Problem details:
All entries must be transcribed without a single difference.
━━━ Provided records ━━━
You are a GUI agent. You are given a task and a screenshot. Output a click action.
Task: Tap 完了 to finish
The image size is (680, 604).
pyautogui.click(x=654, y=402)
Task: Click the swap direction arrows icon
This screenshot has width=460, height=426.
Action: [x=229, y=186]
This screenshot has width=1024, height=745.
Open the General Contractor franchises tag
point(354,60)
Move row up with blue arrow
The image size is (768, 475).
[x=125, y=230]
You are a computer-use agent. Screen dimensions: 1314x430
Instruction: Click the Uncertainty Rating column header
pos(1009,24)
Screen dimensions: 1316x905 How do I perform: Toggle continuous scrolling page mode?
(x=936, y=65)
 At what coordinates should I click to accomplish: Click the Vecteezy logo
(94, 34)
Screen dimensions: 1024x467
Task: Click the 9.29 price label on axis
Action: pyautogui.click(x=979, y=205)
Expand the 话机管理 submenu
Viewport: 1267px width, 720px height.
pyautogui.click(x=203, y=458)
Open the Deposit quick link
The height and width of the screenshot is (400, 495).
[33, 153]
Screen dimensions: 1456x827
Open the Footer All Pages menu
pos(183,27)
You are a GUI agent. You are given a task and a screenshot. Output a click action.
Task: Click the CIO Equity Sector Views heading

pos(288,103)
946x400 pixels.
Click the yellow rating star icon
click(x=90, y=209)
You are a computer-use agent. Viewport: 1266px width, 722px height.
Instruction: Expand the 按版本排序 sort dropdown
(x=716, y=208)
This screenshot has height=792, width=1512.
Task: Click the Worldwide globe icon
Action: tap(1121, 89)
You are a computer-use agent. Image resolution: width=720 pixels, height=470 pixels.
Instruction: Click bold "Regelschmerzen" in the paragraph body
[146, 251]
━━━
Solution to the exercise:
You are a GUI agent. You are given a task and a screenshot. Output a click action.
Task: Tap 完了 to finish
The image size is (680, 604).
pyautogui.click(x=654, y=402)
Task: Click the swap direction arrows icon
This screenshot has width=460, height=426.
Action: [x=229, y=186]
This screenshot has width=1024, height=745.
Open the General Contractor franchises tag
point(354,60)
Move row up with blue arrow
The image size is (768, 475).
[x=125, y=230]
You are a computer-use agent. Screen dimensions: 1314x430
Instruction: Click the Uncertainty Rating column header
pos(1009,24)
Screen dimensions: 1316x905 How do I perform: Toggle continuous scrolling page mode?
(x=936, y=65)
 At what coordinates should I click to accomplish: Click the Vecteezy logo
(94, 34)
Screen dimensions: 1024x467
Task: Click the 9.29 price label on axis
Action: pyautogui.click(x=979, y=205)
Expand the 话机管理 submenu
Viewport: 1267px width, 720px height.
pyautogui.click(x=203, y=458)
Open the Deposit quick link
The height and width of the screenshot is (400, 495).
[33, 153]
Screen dimensions: 1456x827
Open the Footer All Pages menu
pos(183,27)
You are a GUI agent. You are given a task and a screenshot. Output a click action.
Task: Click the CIO Equity Sector Views heading

pos(288,103)
946x400 pixels.
Click the yellow rating star icon
click(x=90, y=209)
You are a computer-use agent. Viewport: 1266px width, 722px height.
Instruction: Expand the 按版本排序 sort dropdown
(x=716, y=208)
This screenshot has height=792, width=1512.
Task: Click the Worldwide globe icon
Action: tap(1121, 89)
You are a computer-use agent. Image resolution: width=720 pixels, height=470 pixels.
Instruction: Click bold "Regelschmerzen" in the paragraph body
[146, 251]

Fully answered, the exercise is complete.